Bad Ghibli

pirate wires #137 // an openAI update ghiblifies the world, “ethical questions” raised, and the white house social media team innovates within the form (a fascinating disaster)
Mike Solana

Subscribe to Mike Solana

Loading the Elevenlabs Text to Speech AudioNative Player...

To slop or not to slop. It was one of those days on the internet. Last week, after the introduction of Open AI’s 4o model enabled advanced image generation in ChatGPT, users quickly discovered they could generate a picture of… well, almost anything they wanted. And what they wanted most of all, at least in those very early hours with their newfound superpower, was to feed GPT real pictures of themselves, their loved ones, and various historical and cultural touchstones, and to have their friendly neighborhood superintelligence turn them into anime characters reminiscent of Studio Ghibli, a famous and beloved Japanese animation studio. After the first few Ghibli girlfriends went viral, everyone had to have one, and a classically presenting memetic explosion followed. For just about 24 hours, X — the first platform where users explored the new tool — set aside the culture war, the Tesla firebombings, and the collapse of globalization to share a lot of this:

@Aella_Girl

@Liv_Boeree

To date, almost all the images I’ve seen have been technically impressive, beautiful, and evocative. More importantly, they’re unambiguously much better at depicting a prompt request than ever before. There’s no really good way to describe this other than I used to ask GPT for an illustration of some very specific thing, and GPT would invent something that looked nice, but only seemed inspired by my prompt — and, most of the time, only vaguely. Now, GPT creates images in detail I didn’t even realize I requested. For example, I write “Ghibli this photo,” and it shows me Ghibli in quality I can not even properly verbalize, let alone produce myself. The feeling was something like suddenly singing in a brilliant voice. We were all, for the day, artists. Or, that is what it felt like.

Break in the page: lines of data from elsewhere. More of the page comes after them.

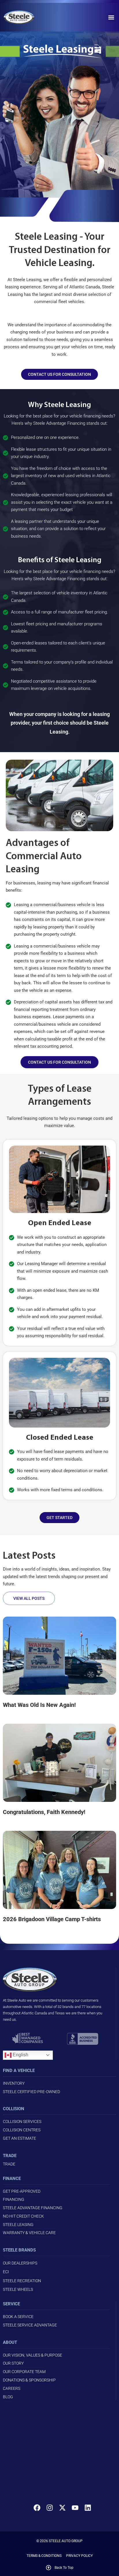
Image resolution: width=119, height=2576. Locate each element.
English (20, 2054)
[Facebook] (37, 2507)
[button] (111, 17)
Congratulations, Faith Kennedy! (44, 1812)
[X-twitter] (62, 2507)
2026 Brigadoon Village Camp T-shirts (52, 1919)
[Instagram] (49, 2507)
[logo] (25, 17)
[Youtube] (75, 2507)
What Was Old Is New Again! (39, 1704)
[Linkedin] (87, 2507)
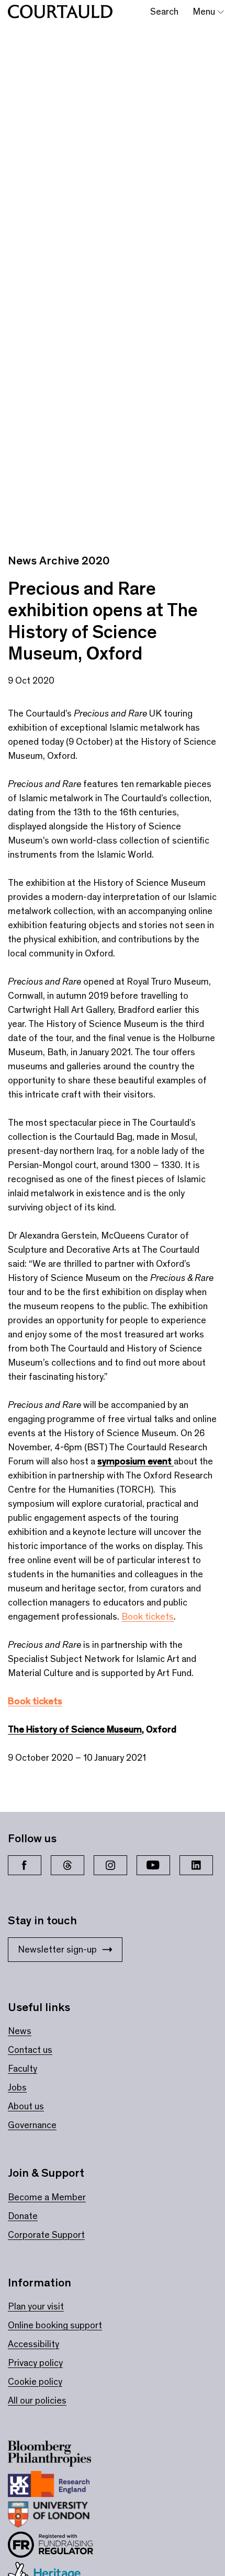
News (19, 2031)
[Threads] (67, 1865)
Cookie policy (35, 2381)
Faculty (22, 2068)
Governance (32, 2125)
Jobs (17, 2087)
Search (164, 11)
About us (26, 2106)
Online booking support (55, 2325)
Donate (23, 2216)
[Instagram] (110, 1865)
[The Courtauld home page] (60, 12)
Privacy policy (35, 2363)
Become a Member (47, 2197)
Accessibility (33, 2344)
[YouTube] (153, 1865)
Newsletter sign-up (57, 1949)
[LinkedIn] (196, 1865)
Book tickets (147, 1616)
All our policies (37, 2400)
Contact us (30, 2049)
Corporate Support (46, 2234)
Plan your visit (36, 2306)
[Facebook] (24, 1865)
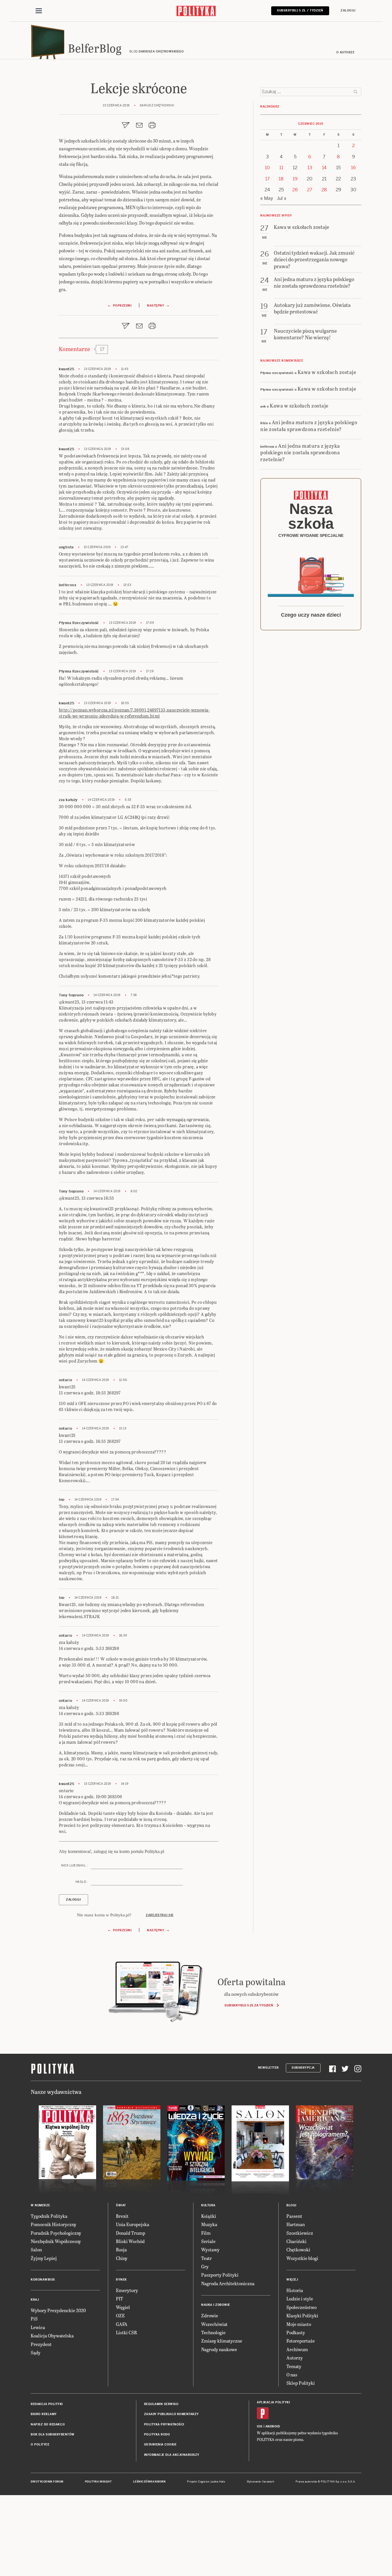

Naturally, with this much fun happening on the internet, it was only a matter of time before the endemically miserable Bluesky natives, and the perpetually mindless Threadizens, joined the fray and found a reason to be angry. It was time to ask the “ethical questions.”

Does a beloved form of art lose its value once it’s easily mass produced? Is Ghiblifying an image — or Disneyfying, or Muppetfying — a form of stealing, actually, given the model was clearly trained on actual films, is now being asked to produce art exactly like them, and is not only following the prompts correctly, but at scale? Then (evergreen) what will happen to the jobs? And, a more spiritual concern perhaps, will young people ever learn to animate by hand again? As a kid, I spent hundreds of hours sketching my favorite comic book characters, and then characters of my own. I can’t explain it in any kind of rational language, but the thought of our world without children learning to draw just makes me kind of sad. Are there negative externalities here we aren’t considering?

Yeah, there are probably a lot of dangerous things we aren’t considering. But for every challenging question posed by advanced image generation, there are obviously gifts that would have felt to me, as that young kid who wanted to create his own comic books, a miracle. My art was good but never great (I didn’t have the patience), and my search for an artist — which extended into my early 20s — failed. Had I just been able to collaborate with GPT, I’d likely still be making comic books.

Today, I’m sitting on dozens of film and television scripts. How difficult would it be to produce my own movies, now, after collaborating with one of the powerful models on a new style? How difficult would it be to act the lines out on my own, and create new character voices with Elevenlabs? This is the world we are imminently approaching. The one-man studios are coming. My one-man studio is coming.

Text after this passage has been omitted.